A multi-phase, inductive coupling first portion is carried by a tubular. The coupling first portion is configured to inductively transmit current with a corresponding multi-phase, inductive coupling second portion. A downhole-type electric stator is carried by the tubular and is configured to receive and electromagnetically interact with an electric rotor-impeller. The coupling first portion is electrically connected to windings of the stator.

Description

TECHNICAL FIELD
This disclosure relates to exchanging power to and/or from downhole equipment.
BACKGROUND
Most wells behave characteristically different over time, as well as seasonally, due to geophysical, physical, and chemical changes in the subterranean reservoir that feeds the well. For example, it is common for well production to decline as the well reaches the end of its life. This decline in production is due to declining pressures in the reservoir, and can eventually reach a point where there is not enough pressure in the reservoir to push production through the well to the surface. In some wells, a top side compressor or pump is sometimes used to extend the life of the well by decreasing pressure at the top of the well. In some instances, an artificial lift system, such as an electric submersible pump, can be installed within the wellbore to a similar effect. This decrease in pressure decreases the pressure head on the production flow to the surface, enabling the well to continue producing when the reservoir pressures have dropped too low to drive the production to the surface. Some production wells can only be feasibly produced with such artificial lift systems. Well devices, such as electric submersible pumps (ESP), downhole compressors, and other powered downhole devices utilize electric power. This power is supplied from a topside facility, either from the electric grid or by local generation and/or storage. Such storage can include batteries, capacitors, flywheels, or any other energy storage device. To facilitate transmitting power from the topside down into the well for use by the downhole device, cables are typically used. When the device is first lowered into the well, cables can be attached and extended with the production tube. They can also be lowered independently and connected via wet mate connectors.
SUMMARY
This disclosure describes technologies relating to transferring power to and/or from equipment located downhole equipment.

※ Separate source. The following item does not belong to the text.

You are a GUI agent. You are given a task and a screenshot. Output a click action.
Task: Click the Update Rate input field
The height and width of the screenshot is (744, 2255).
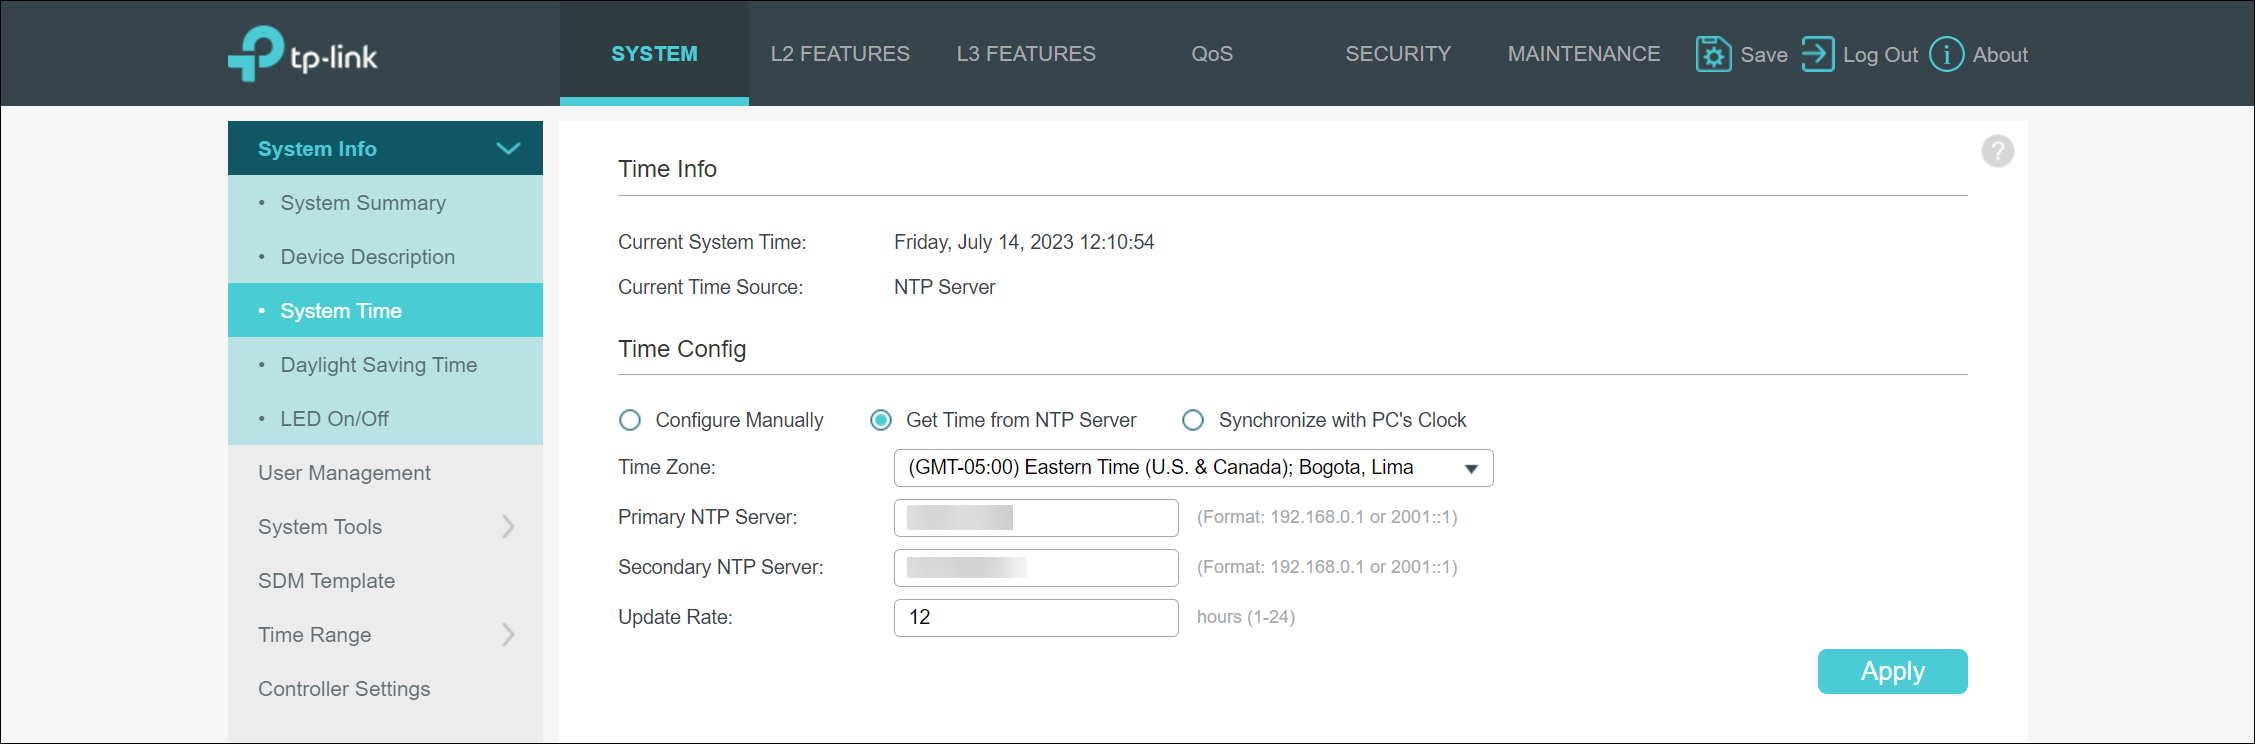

An example implementation of the subject matter described within this disclosure is a downhole-type artificial lift component with the following features. A multi-phase, inductive coupling first portion is carried by a tubular. The coupling first portion is configured to inductively transmit current with a corresponding multi-phase, inductive coupling second portion. A downhole-type electric stator is carried by the tubular and is configured to receive and electromagnetically interact with an electric rotor-impeller. The coupling first portion is electrically connected to windings of the stator.
Aspects of the example implementation, which can be combined with the example implementation alone or in part, include the following. The multi-phase, inductive second portion is electrically connected to a power source at a topside facility. The multi-phase, inductive second portion is positioned on a side of the tubular.
Aspects of the example implementation, which can be combined with the example implementation alone or in part, include the following. The downhole-type artificial lift component further includes the multi-phase, inductive second portion. A multi-phase, inductive third portion is electrically connected to the second portion. A multi-phase, inductive fourth portion is configured to inductively transmit current with a corresponding multi-phase, inductive coupling third portion electrically connected to the multi-phase, inductive fourth portion.
Aspects of the example implementation, which can be combined with the example implementation alone or in part, include the following. A first casing section and a second casing section are included. The multi-phase, inductive fourth portion is positioned at an uphole end of first casing. The multi-phase, inductive third portion is positioned at a downhole end of the second casing section. The second and third portion are configured to be positioned in proximity to one another once installed.
Aspects of the example implementation, which can be combined with the example implementation alone or in part, include the following. Each phase of one of the multi-phase inductive couplings share a common line.
Aspects of the example implementation, which can be combined with the example implementation alone or in part, include the following. The multi-phase, inductive first coupling portion and the multi-phase, inductive coupling second portion are both 3-phase.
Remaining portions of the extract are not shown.